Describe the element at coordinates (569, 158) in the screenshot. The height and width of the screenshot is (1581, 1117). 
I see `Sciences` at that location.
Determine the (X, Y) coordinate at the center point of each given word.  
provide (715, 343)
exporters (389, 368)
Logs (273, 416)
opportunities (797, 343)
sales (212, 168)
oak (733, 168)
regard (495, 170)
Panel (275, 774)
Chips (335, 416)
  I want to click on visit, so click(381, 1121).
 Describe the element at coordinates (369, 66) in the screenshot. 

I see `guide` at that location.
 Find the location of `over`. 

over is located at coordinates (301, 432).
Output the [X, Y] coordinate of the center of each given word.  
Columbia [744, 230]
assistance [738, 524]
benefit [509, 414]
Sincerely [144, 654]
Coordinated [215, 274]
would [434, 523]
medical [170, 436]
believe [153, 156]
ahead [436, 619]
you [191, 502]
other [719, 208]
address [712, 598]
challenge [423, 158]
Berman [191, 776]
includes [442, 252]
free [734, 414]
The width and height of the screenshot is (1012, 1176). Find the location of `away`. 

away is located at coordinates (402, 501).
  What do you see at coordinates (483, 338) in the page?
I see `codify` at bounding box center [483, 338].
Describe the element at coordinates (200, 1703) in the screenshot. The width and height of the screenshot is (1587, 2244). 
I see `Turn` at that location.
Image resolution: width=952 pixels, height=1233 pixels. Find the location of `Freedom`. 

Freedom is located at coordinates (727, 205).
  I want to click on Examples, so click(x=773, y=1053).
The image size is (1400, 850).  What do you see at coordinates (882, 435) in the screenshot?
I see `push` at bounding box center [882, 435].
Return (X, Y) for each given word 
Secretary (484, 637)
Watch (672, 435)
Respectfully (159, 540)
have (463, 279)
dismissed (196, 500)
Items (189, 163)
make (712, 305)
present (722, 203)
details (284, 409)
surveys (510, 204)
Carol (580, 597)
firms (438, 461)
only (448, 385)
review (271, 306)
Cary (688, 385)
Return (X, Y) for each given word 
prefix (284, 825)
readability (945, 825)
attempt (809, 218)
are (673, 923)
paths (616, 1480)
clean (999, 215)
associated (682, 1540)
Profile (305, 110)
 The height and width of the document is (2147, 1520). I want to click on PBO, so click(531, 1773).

++++++++

**Problem details**
Format all of the data above as a numbered list, leaving out the blank lines.

**Solution to this task**
1. Describe the element at coordinates (569, 158) in the screenshot. The height and width of the screenshot is (1581, 1117). 
2. I see `Sciences` at that location.
3. Determine the (X, Y) coordinate at the center point of each given word.  
4. provide (715, 343)
5. exporters (389, 368)
6. Logs (273, 416)
7. opportunities (797, 343)
8. sales (212, 168)
9. oak (733, 168)
10. regard (495, 170)
11. Panel (275, 774)
12. Chips (335, 416)
13.   I want to click on visit, so click(381, 1121).
14.  Describe the element at coordinates (369, 66) in the screenshot. 
15. I see `guide` at that location.
16.  Find the location of `over`. 
17. over is located at coordinates (301, 432).
18. Output the [X, Y] coordinate of the center of each given word.  
19. Columbia [744, 230]
20. assistance [738, 524]
21. benefit [509, 414]
22. Sincerely [144, 654]
23. Coordinated [215, 274]
24. would [434, 523]
25. medical [170, 436]
26. believe [153, 156]
27. ahead [436, 619]
28. you [191, 502]
29. other [719, 208]
30. address [712, 598]
31. challenge [423, 158]
32. Berman [191, 776]
33. includes [442, 252]
34. free [734, 414]
35. The width and height of the screenshot is (1012, 1176). Find the location of `away`. 
36. away is located at coordinates (402, 501).
37.   What do you see at coordinates (483, 338) in the page?
38. I see `codify` at bounding box center [483, 338].
39. Describe the element at coordinates (200, 1703) in the screenshot. The width and height of the screenshot is (1587, 2244). 
40. I see `Turn` at that location.
41. Image resolution: width=952 pixels, height=1233 pixels. Find the location of `Freedom`. 
42. Freedom is located at coordinates (727, 205).
43.   I want to click on Examples, so click(x=773, y=1053).
44. The image size is (1400, 850).  What do you see at coordinates (882, 435) in the screenshot?
45. I see `push` at bounding box center [882, 435].
46. Return (X, Y) for each given word 
47. Secretary (484, 637)
48. Watch (672, 435)
49. Respectfully (159, 540)
50. have (463, 279)
51. dismissed (196, 500)
52. Items (189, 163)
53. make (712, 305)
54. present (722, 203)
55. details (284, 409)
56. surveys (510, 204)
57. Carol (580, 597)
58. firms (438, 461)
59. only (448, 385)
60. review (271, 306)
61. Cary (688, 385)
62. Return (X, Y) for each given word 
63. prefix (284, 825)
64. readability (945, 825)
65. attempt (809, 218)
66. are (673, 923)
67. paths (616, 1480)
68. clean (999, 215)
69. associated (682, 1540)
70. Profile (305, 110)
71.  The height and width of the document is (2147, 1520). I want to click on PBO, so click(531, 1773).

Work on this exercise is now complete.